*** Opening Records to use ***

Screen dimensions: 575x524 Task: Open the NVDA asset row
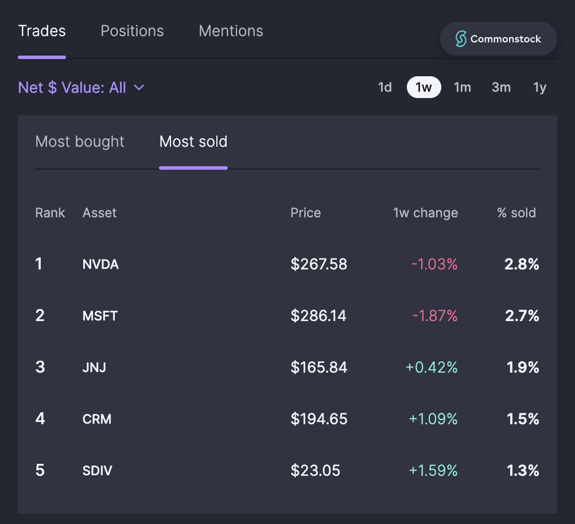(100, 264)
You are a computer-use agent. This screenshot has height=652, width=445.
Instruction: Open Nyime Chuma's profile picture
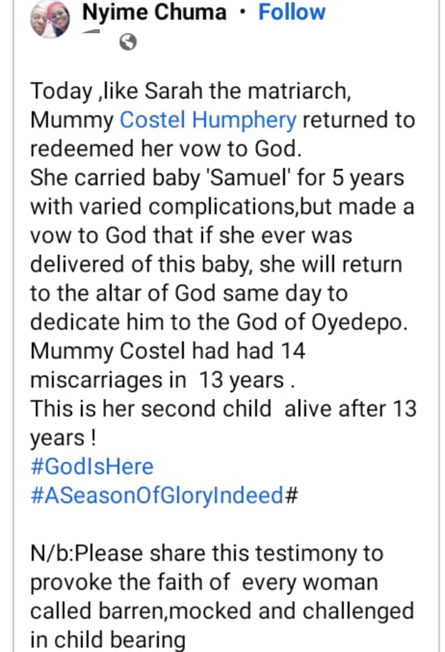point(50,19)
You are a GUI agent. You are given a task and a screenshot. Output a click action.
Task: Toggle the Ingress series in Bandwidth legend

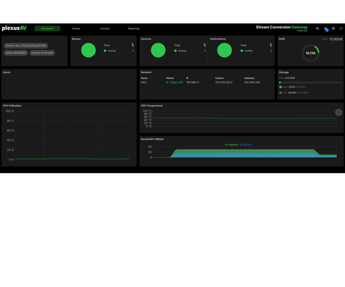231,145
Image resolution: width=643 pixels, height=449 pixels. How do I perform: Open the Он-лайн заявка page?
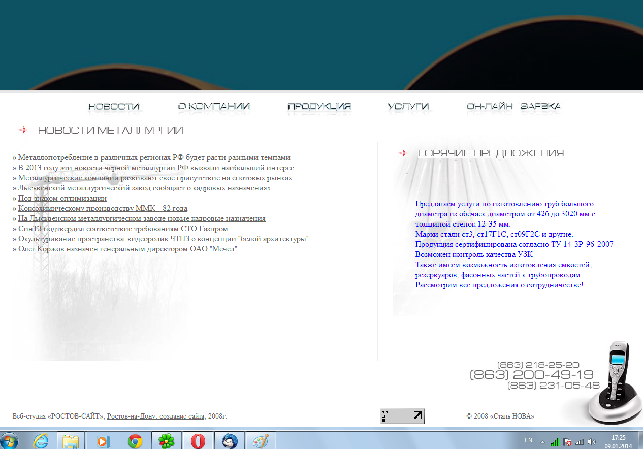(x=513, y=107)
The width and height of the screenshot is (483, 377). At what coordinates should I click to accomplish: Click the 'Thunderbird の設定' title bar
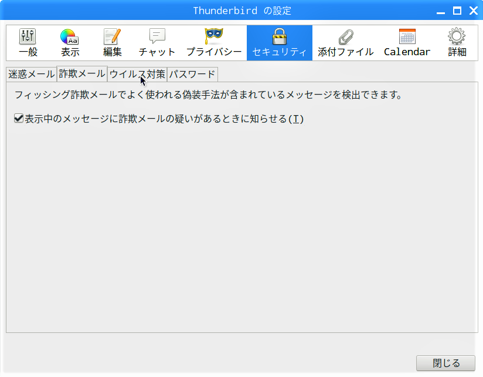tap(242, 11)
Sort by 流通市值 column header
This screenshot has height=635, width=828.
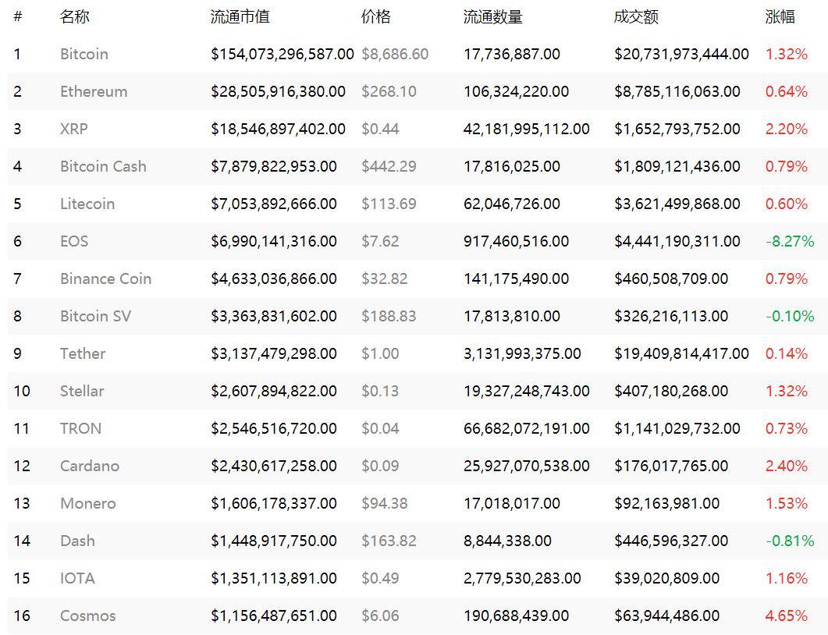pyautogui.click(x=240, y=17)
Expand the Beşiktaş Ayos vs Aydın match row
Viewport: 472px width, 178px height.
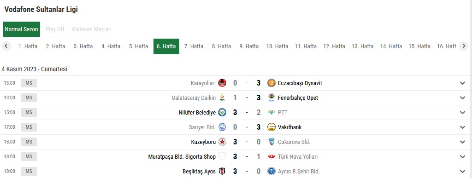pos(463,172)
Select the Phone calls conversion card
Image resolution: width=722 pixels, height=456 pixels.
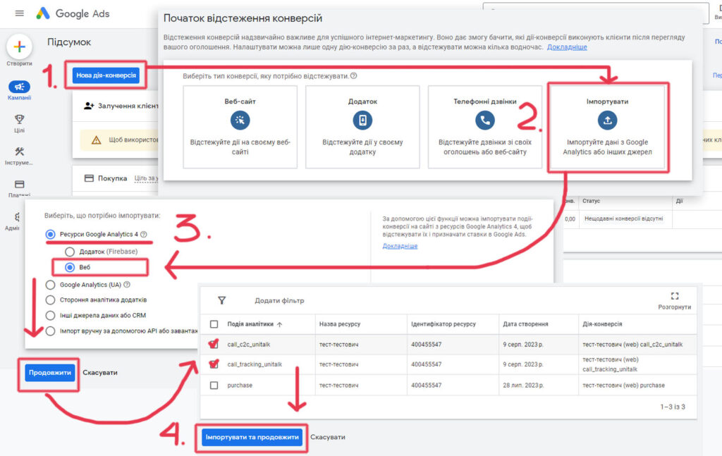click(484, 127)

*** Closing Records to use ***

= The task =
In your reply, please print exactly the lines from the one with "Sort by 流通市值 column header" through the final line of the listing above, both included, and no pictures.

= Exercise output =
Sort by 流通市值 column header
This screenshot has height=635, width=828.
pyautogui.click(x=240, y=17)
Expand the Beşiktaş Ayos vs Aydın match row
Viewport: 472px width, 178px height.
pos(463,172)
Select the Phone calls conversion card
Image resolution: width=722 pixels, height=456 pixels.
click(484, 127)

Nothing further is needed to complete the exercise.